Final iterations and interaction details
At this point, I was satisfied with the user testing results and received some help from our intrepid visual designers. Up to and during the engineering phase, we continued to polish the visuals, motion, and some interaction details. As a new visual system was coming for right-hand panes in the Windows and Surface Hub versions of the app, we adjusted the design to fit.
PC
I’ve included a gallery of all of the steps of the PC experience with some details in the captions. Click on an image for more detail.
Phone
With some help from a visual designer, I adapted the experience for mobile devices – the mobile app retained the same basic flow as its large screen counterpart, but several elements were adjusted and re-arranged to make the pane fit properly on a small, portrait device.
We removed the ability to search with pen and instead opted for just a text box. It felt more natural considering limited input options on most phone.
All of the basic sharing options are available here. Editing individual user permissions is planned but hasn’t yet shipped on iPhone.
Surface Hub
The Surface Hub design had the most difficulties, simply because most of the time it’s running in an “anonymous” state. The flow seen in the above cases still works here assuming the user is logged in, but in a lot of cases that’s just not true. Every time a meeting ends or the device is inactive for a period of time, the OS wipes the entire thing clean for privacy and security. It’s a good security measure, but it means that someone needs to log into the Surface Hub to be able to permanently store content. And that is a time consuming process. Even if there’s a meeting scheduled in the room with the Surface Hub, it’s tricky to find permanent storage for the Whiteboard when there’s no user logged into the device on which it’s being created.

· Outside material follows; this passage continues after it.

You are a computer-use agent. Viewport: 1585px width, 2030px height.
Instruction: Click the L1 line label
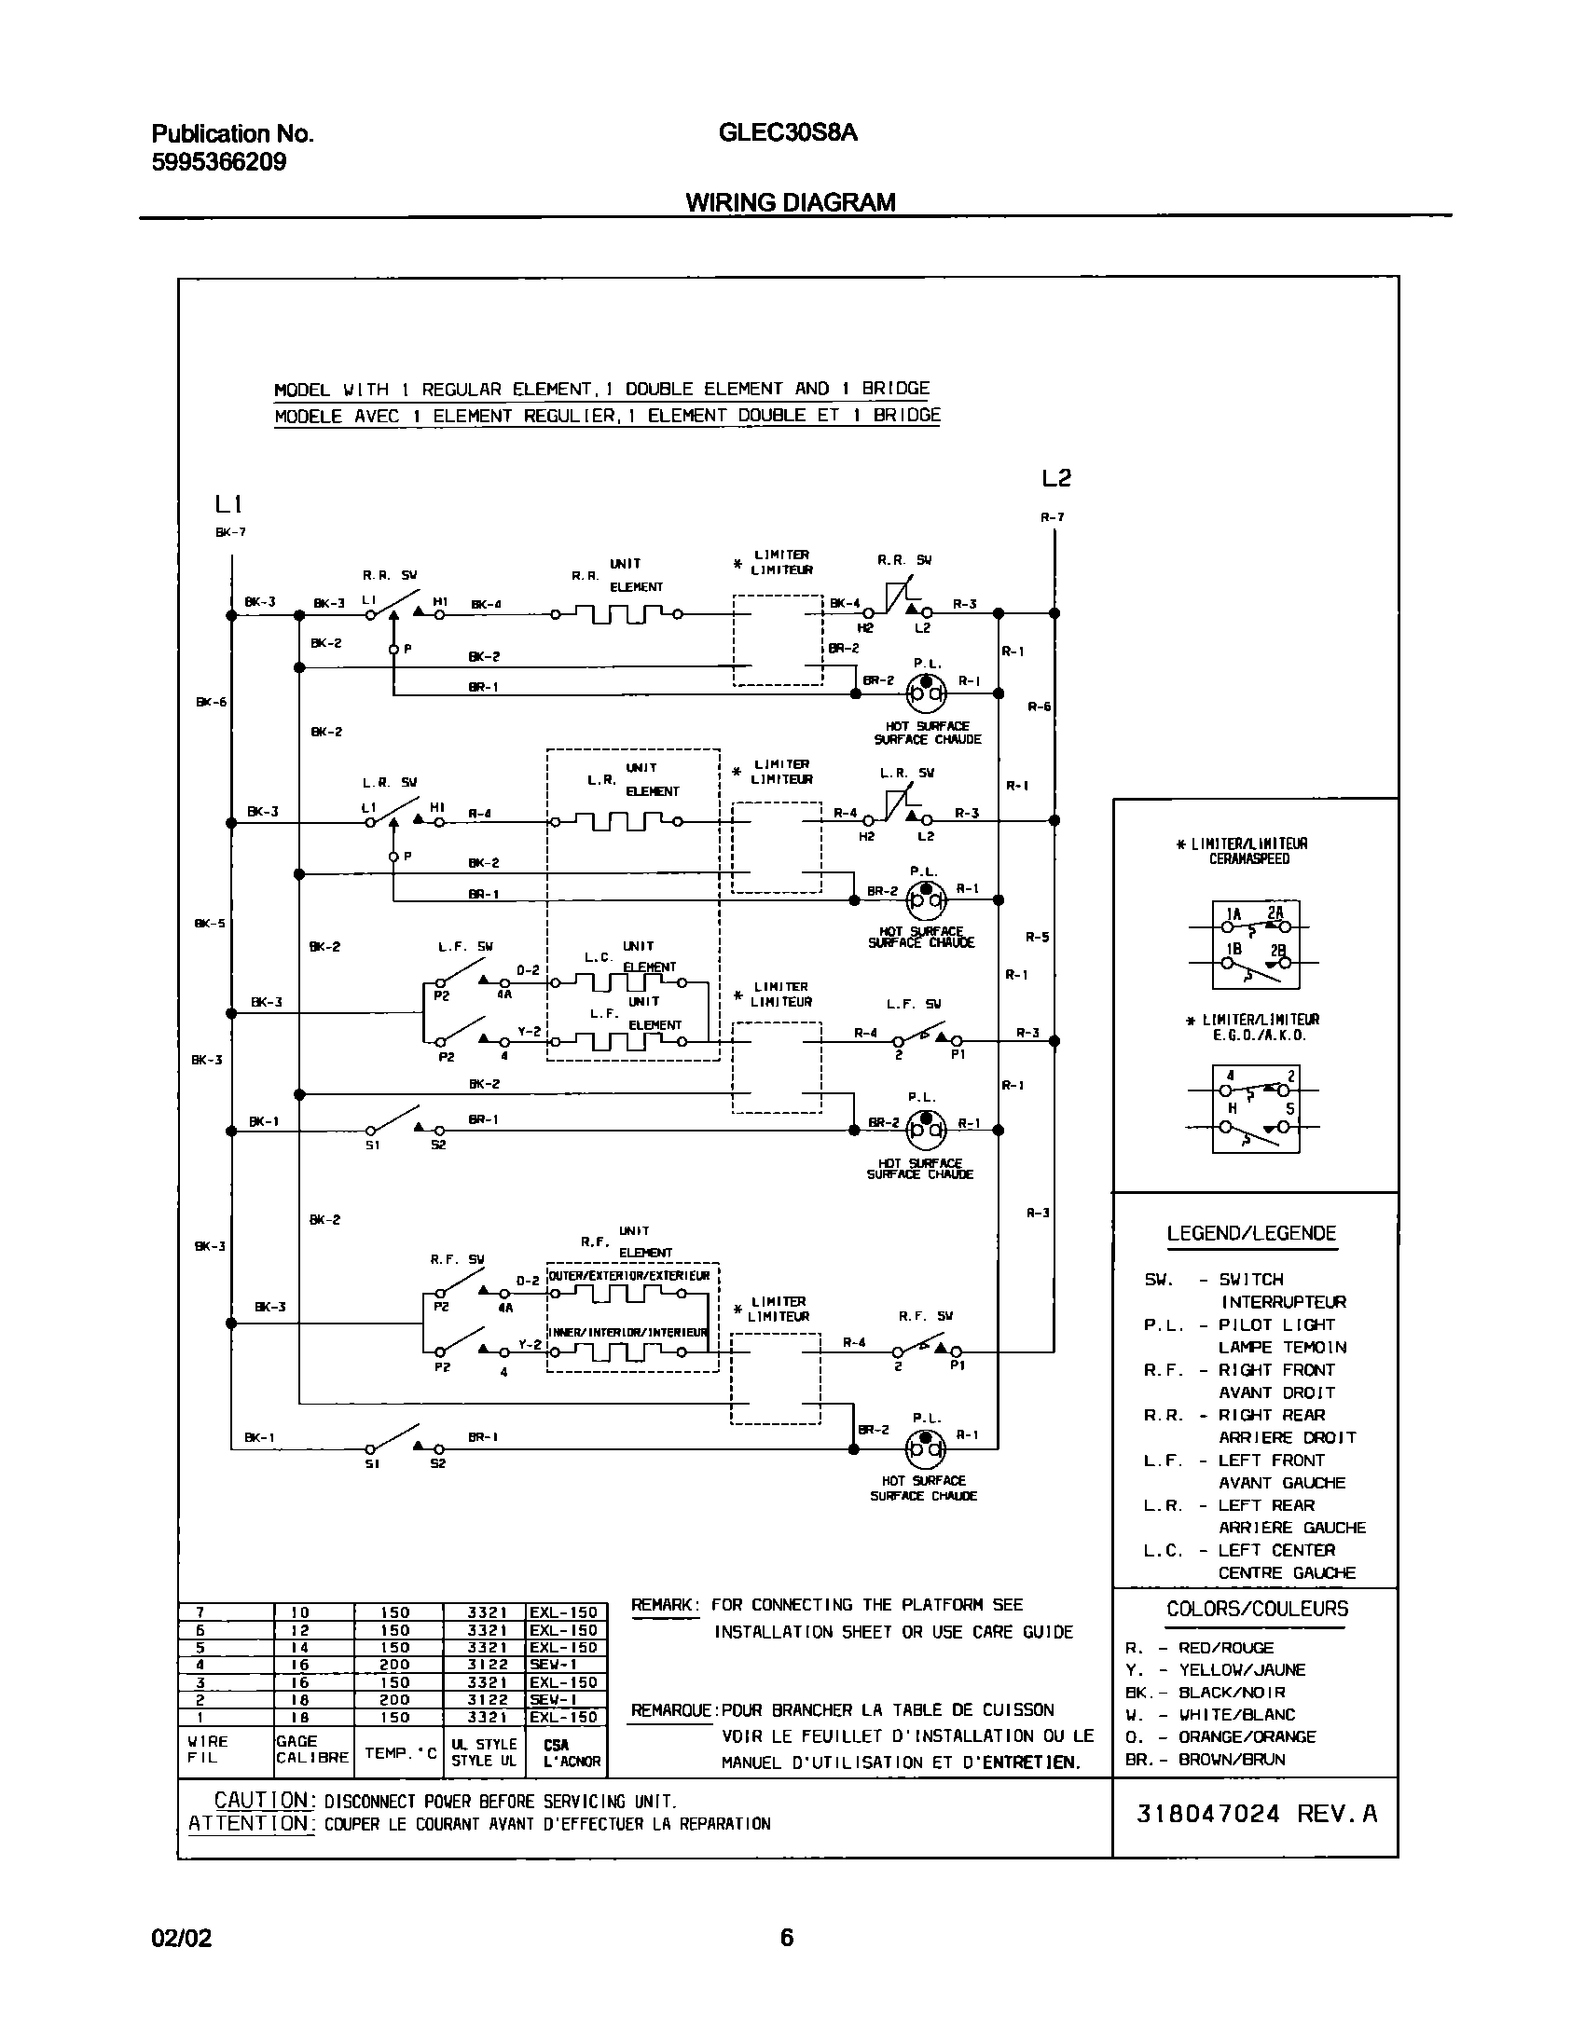pos(228,505)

We ended up breaking this anonymous case into its own, smaller feature. Eventually, we found a way to use the Surface Hub resource account to temporarily store the newly created Whiteboard and then subsequently invite additional people using the common collab flow. There are still some tweaks to this design I’d like to implement – the messaging is a bit off as you’re not just inviting other, but you’re also saving the content for yourself for use when you get back to your desk.
Since the Surface Hub is the creator and owner of the content, a system administrator has some extra control around what’s allowed. That means that in some cases, sign in will simply be required to collaborate on the Hub, but in the majority of cases, the experience is really magical. Especially if you have a scheduled meeting.
Below is a gif of a user joining a Teams meeting on the Hub, inviting the attendees of the meeting, another suggested participant, and searching for and adding another user with a Surface Pen. All within a few seconds!
Outcome
The collab flow has now shipped for all devices, including the anonymous flow for Surface Hubs (for those organizations whose privacy settings allow it). We continue to hear positive feedback from our customers and our team uses it daily at work 🙂
We have lots of metrics around how people are collaborating in Whiteboard since the implementation of this project. Unfortunately, specific metrics are under NDA, but I can say that the collab flow has greatly increased our numbers around engagement and engaged customers. More users sharing means more users trying the app and creating Whiteboards of their own. Any feedback we previously had about people wanted to share as an email attachment has stopped and instead people are asking about additional share targets from the Invite pane.